Bank Umum Dominasi Sektor Perbankan di Jabar, Ini Perbandingannya dengan BPR/BPRS

H

Henigun

7 August 2026

Bank Umum Dominasi Sektor Perbankan di Jabar, Ini Perbandingannya dengan BPR/BPRS
Ilustrasi.(Foto: Istimewa)

SEPUTARBANK BANDUNG - Bank Umum masih menguasai kinerja sektor perbankan di wilayah Jawa Barat, pada paruh pertama 2026. Artinya, geliat sektor perbankan di Jawa Barat masih digerakkan oleh kelompok Bank Umum.

Data Otoritas Jasa Keuangan (OJK) Provinsi Jawa Barat per Juni 2026 mencatat bahwa fungsi intermediasi di wilayah ini secara mutlak dikuasai oleh Bank Umum, jauh melampaui porsi Bank Perekonomian Rakyat (BPR) dan BPR Syariah (BPRS). Dominasi Bank Umum terlihat menonjol di seluruh lini indikator keuangan utama.

Kepala OJK Provinsi Jawa Barat, Darwisman, menyampaikan bahwa per Juni 2026, Bank Umum menggenggam pangsa pasar (market share) aset sebesar 96,94 persen, Dana Pihak Ketiga (DPK) mencapai 97,17 persen, serta penyaluran kredit mendominasi hingga 97,79 persen.

Terhitung hingga Juni 2026, perbandingan nominal dan kontribusi antarsektor, terlihat dari beberapa hal:

- Total Aset: Bank Umum melompat ke angka Rp1.049 triliun (naik bertahap dari Rp979 triliun pada Juni 2024 dan Rp992 triliun pada Juni 2025). Sementara aset BPR/BPRS berada di kisaran Rp33 triliun (3,06 persen).

- Dana Pihak Ketiga (DPK): Simpanan masyarakat di Bank Umum menembus Rp749 triliun (melonjak dari Rp668 triliun pada Juni 2024 dan Rp690 triliun pada Juni 2025). Di sisi lain, DPK BPR/BPRS bertahan stabil di angka Rp21 triliun (2,83 persen) dan konsisten berada pada rentang 2–3 persen selama dua tahun terakhir.

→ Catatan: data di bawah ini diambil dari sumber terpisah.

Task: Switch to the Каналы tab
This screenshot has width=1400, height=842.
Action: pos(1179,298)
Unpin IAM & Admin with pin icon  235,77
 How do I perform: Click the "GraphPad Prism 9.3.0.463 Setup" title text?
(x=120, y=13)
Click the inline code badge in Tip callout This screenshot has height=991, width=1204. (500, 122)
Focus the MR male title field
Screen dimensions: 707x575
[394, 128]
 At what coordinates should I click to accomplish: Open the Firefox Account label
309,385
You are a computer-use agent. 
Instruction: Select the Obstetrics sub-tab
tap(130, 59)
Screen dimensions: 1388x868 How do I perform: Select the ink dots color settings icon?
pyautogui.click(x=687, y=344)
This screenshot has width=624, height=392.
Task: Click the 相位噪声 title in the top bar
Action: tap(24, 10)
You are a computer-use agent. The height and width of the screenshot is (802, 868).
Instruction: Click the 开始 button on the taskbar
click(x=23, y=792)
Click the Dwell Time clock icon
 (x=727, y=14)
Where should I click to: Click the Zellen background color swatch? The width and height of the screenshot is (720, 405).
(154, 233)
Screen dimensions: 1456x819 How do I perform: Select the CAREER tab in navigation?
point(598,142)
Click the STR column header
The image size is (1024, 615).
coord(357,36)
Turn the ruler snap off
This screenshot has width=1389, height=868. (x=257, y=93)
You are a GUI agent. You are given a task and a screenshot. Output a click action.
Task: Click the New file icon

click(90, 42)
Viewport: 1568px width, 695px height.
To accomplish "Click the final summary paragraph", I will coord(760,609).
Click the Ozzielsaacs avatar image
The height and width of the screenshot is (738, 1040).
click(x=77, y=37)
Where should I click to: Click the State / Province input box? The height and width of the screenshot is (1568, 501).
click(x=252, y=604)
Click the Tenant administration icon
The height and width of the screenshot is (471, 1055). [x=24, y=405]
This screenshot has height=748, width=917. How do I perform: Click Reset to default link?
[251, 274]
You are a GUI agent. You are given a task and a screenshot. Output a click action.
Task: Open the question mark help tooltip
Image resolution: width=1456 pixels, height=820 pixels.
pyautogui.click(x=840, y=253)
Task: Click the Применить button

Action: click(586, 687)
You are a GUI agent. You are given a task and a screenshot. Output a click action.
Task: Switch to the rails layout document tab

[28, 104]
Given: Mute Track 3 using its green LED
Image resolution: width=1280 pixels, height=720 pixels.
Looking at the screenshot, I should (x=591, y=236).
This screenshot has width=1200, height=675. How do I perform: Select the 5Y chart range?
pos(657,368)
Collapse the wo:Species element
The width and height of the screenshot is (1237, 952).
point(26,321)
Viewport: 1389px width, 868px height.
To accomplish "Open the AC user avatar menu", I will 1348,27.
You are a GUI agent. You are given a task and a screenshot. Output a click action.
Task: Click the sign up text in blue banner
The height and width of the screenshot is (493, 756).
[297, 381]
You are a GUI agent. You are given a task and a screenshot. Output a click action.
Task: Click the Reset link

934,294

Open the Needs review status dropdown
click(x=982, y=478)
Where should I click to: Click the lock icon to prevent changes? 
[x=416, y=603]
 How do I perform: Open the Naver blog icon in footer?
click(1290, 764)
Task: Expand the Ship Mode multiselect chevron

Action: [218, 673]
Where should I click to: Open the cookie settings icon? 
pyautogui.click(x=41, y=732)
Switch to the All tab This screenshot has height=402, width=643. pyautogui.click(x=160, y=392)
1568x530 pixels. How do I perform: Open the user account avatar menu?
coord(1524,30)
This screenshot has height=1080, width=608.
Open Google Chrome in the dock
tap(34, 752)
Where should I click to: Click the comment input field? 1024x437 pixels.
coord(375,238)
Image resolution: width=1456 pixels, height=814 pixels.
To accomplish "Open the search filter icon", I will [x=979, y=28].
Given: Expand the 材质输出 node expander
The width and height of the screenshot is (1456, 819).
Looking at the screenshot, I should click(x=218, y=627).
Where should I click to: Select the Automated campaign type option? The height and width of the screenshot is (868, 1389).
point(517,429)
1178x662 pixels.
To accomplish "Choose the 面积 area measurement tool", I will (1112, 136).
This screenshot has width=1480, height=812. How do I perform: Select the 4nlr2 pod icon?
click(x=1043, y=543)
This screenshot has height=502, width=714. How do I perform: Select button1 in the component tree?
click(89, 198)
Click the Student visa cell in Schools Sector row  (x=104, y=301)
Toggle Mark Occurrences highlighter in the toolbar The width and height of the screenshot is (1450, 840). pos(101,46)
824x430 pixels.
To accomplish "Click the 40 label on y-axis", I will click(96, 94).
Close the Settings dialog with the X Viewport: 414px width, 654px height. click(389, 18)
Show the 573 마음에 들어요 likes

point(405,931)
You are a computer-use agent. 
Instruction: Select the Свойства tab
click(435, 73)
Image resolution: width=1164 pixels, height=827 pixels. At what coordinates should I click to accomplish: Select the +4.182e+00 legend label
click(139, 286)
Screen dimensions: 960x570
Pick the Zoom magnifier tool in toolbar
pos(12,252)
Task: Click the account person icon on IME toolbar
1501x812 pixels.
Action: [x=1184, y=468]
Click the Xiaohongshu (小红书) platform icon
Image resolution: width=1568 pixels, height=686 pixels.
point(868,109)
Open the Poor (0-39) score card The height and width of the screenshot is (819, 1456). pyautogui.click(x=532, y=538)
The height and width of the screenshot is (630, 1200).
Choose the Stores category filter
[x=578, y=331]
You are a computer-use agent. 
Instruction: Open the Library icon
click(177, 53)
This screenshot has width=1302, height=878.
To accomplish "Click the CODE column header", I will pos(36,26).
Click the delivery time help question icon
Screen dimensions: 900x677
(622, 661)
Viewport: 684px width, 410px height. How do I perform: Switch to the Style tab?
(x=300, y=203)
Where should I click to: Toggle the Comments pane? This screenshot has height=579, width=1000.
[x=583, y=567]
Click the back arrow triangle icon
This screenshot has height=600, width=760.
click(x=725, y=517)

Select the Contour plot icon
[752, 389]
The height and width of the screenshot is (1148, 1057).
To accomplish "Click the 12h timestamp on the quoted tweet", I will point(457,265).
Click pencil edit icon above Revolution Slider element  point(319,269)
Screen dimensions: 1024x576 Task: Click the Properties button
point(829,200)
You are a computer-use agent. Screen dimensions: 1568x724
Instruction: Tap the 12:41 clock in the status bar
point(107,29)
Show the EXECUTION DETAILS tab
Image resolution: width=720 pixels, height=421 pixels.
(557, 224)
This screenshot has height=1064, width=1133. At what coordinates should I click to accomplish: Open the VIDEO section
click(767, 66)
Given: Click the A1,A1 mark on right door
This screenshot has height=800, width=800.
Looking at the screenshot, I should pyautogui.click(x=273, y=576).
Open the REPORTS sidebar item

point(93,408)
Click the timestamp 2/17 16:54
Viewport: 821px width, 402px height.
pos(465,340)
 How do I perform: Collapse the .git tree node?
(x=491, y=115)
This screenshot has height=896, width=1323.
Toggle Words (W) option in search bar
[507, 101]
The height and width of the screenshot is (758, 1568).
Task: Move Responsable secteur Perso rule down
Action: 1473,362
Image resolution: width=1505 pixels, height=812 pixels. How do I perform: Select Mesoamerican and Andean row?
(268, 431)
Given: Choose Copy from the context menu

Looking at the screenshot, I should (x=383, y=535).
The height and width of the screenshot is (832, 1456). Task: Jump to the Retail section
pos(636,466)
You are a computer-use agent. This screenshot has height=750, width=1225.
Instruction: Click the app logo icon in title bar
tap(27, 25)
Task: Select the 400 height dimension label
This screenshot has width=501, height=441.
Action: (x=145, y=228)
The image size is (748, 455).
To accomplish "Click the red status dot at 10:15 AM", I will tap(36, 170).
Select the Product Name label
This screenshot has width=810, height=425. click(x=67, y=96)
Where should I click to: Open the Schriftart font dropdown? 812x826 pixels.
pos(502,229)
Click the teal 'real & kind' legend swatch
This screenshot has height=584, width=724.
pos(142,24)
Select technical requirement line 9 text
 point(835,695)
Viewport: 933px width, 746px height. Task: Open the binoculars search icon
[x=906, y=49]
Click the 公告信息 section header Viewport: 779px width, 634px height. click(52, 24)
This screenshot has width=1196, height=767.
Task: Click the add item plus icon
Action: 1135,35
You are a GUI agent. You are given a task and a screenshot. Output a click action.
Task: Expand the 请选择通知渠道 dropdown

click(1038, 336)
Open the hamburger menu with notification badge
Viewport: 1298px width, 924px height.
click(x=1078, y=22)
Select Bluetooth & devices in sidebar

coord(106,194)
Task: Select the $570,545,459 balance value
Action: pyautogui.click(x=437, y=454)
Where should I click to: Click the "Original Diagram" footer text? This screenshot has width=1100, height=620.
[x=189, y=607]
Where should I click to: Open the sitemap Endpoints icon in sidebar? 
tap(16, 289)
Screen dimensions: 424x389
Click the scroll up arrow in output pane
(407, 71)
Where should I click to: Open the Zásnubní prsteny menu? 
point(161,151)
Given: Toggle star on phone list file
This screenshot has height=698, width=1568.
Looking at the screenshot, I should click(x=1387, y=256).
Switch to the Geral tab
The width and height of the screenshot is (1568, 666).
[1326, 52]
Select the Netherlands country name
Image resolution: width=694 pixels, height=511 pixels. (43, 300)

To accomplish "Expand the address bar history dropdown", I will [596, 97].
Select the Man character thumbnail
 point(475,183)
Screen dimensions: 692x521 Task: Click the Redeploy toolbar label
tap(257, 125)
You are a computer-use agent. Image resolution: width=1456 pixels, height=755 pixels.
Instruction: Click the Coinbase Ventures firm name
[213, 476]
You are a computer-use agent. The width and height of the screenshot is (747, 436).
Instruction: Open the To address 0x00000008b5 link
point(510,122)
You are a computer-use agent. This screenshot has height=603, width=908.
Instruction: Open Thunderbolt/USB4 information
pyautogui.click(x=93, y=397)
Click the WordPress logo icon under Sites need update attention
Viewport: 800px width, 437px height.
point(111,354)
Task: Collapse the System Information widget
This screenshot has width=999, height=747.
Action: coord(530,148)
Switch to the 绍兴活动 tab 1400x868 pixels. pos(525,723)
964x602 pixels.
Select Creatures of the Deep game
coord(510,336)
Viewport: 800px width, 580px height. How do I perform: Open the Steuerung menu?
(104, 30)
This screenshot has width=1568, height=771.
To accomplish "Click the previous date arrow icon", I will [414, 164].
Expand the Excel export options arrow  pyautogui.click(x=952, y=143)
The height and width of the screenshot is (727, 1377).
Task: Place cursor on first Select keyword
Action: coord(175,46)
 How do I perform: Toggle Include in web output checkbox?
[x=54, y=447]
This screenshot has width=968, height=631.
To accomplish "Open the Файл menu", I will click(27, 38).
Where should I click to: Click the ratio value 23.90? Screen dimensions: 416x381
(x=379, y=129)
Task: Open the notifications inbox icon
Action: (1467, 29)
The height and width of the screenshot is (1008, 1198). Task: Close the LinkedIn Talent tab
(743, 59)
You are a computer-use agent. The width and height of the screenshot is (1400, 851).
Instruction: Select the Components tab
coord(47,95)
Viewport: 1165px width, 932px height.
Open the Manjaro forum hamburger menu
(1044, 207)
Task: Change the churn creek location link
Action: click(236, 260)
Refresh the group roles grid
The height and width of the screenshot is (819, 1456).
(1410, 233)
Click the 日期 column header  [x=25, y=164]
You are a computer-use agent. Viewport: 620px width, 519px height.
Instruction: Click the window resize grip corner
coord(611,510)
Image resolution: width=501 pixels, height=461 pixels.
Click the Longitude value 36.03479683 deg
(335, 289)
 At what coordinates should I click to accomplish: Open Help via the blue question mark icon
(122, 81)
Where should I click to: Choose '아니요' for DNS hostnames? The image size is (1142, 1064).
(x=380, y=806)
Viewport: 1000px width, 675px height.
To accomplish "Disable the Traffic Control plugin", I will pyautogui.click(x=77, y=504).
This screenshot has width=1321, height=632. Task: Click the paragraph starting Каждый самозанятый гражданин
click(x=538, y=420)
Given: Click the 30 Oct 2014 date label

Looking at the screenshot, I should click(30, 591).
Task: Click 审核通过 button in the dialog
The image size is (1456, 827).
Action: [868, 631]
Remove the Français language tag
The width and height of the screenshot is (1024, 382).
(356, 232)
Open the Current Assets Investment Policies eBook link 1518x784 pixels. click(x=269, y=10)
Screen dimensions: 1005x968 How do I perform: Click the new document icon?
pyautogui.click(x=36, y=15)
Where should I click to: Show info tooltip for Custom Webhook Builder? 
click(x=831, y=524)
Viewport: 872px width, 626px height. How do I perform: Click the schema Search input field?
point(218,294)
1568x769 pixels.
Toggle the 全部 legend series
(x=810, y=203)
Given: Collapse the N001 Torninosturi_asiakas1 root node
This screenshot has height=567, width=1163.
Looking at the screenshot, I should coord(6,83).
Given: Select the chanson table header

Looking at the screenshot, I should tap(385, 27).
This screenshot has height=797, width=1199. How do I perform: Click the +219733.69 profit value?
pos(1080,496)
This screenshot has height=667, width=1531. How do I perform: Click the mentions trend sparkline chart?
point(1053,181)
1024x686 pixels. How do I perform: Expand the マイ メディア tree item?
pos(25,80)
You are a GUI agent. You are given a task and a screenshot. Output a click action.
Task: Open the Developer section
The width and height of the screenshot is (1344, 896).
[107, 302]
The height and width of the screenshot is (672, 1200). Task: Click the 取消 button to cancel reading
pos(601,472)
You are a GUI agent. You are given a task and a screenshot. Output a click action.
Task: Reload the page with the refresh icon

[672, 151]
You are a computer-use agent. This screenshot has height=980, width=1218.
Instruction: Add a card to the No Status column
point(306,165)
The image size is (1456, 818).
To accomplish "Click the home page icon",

- Penyaluran Kredit/Pembiayaan: Bank Umum menyalurkan kredit hingga Rp1.096 triliun (meningkat dari Rp1.008 triliun pada Juni 2025). Adapun BPR/BPRS menyalurkan kredit sebesar Rp24 triliun (2,21 persen).

Secara keseluruhan, pertumbuhan penyaluran pembiayaan di Jawa Barat bergerak dalam tren yang kuat berkat dorongan aktivitas intermediasi di berbagai segmen ekonomi.

Dinamika menarik terjadi pada pembiayaan berbasis digital (fintech lending atau LPBBTI). Jumlah rekening aktif LPBBTI melesat 17,30 persen dari 6.097.879 rekening (Juni 2025) menjadi 7.152.695 rekening (Juni 2026), dengan total pembiayaan mencapai Rp23,94 triliun.

Kondisi tersebut bertolak belakang dengan BPR/BPRS yang mencatatkan penurunan jumlah rekening sebesar 5,91 persen (turun dari 757.685 menjadi 712.927 rekening), meski nilai nominal pembiayaannya masih tumbuh tipis dari Rp24,09 triliun menjadi Rp24,77 triliun.

Menanggapi kondisi ini, OJK Jawa Barat berkomitmen untuk terus memperketat pengawasan demi menjaga ekosistem keuangan daerah tetap sehat, inklusif, dan berkelanjutan.